Benzodiazepines (Xanax, Valium, etc.)

Sometimes used to ease comedown or help sleep

tread carefully

combined effects

  • Can reduce MDMA-induced anxiety
  • Helps with sleep after MDMA
  • Muscle relaxation
  • Reduces stimulation somewhat

risks

  • ·May dull positive MDMA effects if taken too early
  • ·Memory blackouts
  • ·Disinhibition leading to risky behavior
  • ·Next-day grogginess
  • ·Dependence potential with regular use

how to be careful

  • Reserve for comedown/sleep only if truly needed
  • Use lowest effective dose
  • Do not combine with alcohol or other depressants
  • Avoid using benzos regularly - high addiction potential
  • Short-acting benzos (like triazolam) preferred for sleep

source: Clinical practice, harm reduction consensus

Caffeine

Often consumed before or during MDMA use

lower risk

combined effects

  • Increased stimulation and alertness
  • May extend wakefulness
  • Enhanced energy for dancing

risks

  • ·Increased heart rate and blood pressure
  • ·May increase anxiety
  • ·Additional dehydration
  • ·Can make comedown worse
  • ·Increased jaw clenching

how to be careful

  • Limit caffeine intake - avoid high doses
  • Stay extra hydrated
  • Avoid energy drinks with high caffeine content
  • Monitor heart rate if combining
  • Stop caffeine early enough to eventually sleep

source: General pharmacology, harm reduction consensus

MAOIs (Ayahuasca, Syrian Rue, etc.)

N/A - extremely dangerous combination

please don’t

combined effects

  • Dramatically increased MDMA effects
  • Extended duration

risks

  • ·Life-threatening serotonin syndrome
  • ·Hypertensive crisis
  • ·Hyperthermia
  • ·Seizures
  • ·Death

how to be careful

  • NEVER combine MDMA with MAOIs
  • This includes ayahuasca, Syrian rue, and MAOI medications
  • Wait at least 2 weeks after stopping MAOIs before using MDMA
  • This is one of the most dangerous drug combinations

source: PsychonautWiki, clinical literature, multiple fatality reports

SSRIs / SNRIs (Antidepressants)

Chronic medication use

tread carefully

combined effects

  • SSRIs typically block or greatly diminish MDMA effects
  • The experience may feel "flat" or barely noticeable
  • Some residual stimulation may occur

risks

  • ·Temptation to take higher MDMA doses (dangerous)
  • ·Unpredictable interactions
  • ·Some serotonergic risk remains
  • ·Stopping SSRIs abruptly is dangerous

how to be careful

  • MDMA will likely not work well on SSRIs
  • Do NOT stop SSRIs abruptly to take MDMA
  • Do NOT take more MDMA to try to overcome the block
  • If you must use MDMA on SSRIs, keep doses normal
  • Consult harm reduction resources for your specific medication

source: PsychonautWiki, clinical research, harm reduction literature

Never, under any circumstance
these have killed people. no exaggeration.

MAOIs

Including ayahuasca, Syrian rue, and MAOI medications.
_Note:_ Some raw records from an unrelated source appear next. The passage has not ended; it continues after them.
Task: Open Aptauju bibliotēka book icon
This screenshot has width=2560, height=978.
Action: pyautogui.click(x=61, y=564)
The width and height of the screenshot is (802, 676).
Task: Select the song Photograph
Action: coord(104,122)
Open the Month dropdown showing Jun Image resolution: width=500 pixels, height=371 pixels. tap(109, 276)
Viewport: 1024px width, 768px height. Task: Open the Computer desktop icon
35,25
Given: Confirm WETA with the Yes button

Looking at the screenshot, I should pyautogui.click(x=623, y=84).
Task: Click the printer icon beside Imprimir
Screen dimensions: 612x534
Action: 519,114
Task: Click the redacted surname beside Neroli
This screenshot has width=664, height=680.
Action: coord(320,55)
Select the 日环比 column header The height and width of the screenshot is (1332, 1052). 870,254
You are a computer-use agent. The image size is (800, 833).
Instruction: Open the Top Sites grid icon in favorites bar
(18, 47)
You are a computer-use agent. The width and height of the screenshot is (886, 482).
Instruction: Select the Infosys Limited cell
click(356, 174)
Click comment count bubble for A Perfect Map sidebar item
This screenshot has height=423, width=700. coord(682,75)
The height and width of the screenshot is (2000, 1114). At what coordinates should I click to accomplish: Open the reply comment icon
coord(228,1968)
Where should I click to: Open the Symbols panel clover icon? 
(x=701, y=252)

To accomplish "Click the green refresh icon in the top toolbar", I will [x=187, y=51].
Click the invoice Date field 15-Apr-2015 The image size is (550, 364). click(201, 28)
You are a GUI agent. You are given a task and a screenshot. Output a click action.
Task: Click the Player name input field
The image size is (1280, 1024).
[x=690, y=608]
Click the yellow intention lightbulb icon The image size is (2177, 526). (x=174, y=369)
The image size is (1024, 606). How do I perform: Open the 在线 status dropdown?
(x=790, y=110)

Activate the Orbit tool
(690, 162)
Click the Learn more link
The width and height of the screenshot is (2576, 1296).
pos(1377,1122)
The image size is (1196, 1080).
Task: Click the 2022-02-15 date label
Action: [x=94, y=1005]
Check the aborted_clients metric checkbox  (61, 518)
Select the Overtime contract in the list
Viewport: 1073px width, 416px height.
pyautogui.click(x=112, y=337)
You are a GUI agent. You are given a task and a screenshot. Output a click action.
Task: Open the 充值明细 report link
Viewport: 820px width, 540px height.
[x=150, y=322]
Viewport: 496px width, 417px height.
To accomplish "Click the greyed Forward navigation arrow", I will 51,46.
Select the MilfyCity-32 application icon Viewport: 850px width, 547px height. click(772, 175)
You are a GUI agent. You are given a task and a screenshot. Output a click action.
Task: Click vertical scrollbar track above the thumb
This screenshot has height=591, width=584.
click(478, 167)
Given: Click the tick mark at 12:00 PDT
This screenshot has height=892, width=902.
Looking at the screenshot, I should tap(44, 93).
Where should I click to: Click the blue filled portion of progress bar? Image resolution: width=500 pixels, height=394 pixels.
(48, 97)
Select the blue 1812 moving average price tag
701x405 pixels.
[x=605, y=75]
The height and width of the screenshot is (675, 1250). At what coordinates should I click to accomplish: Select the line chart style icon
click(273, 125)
Life-threatening serotonin syndrome and hypertensive crisis. Wait 2+ weeks after stopping MAOIs.

Tramadol

High risk of seizures and serotonin syndrome. This combination has caused fatalities. Never combine these substances.

DXM (cough medicine)

Serotonin syndrome risk. DXM is found in many OTC cough medicines — check ingredients before taking any cold medication.

Lithium

Can dramatically increase effects and cause seizures. Extremely unpredictable and dangerous combination.

25x-NBOMe

Dangerous alone, deadly with me. Severe cardiovascular strain, seizures, hyperthermia. Often mis-sold as LSD — always test your substances.

5-HTP (same day)

Never take 5-HTP before or during. Wait until the day after. Taken too close together, it can cause serotonin syndrome.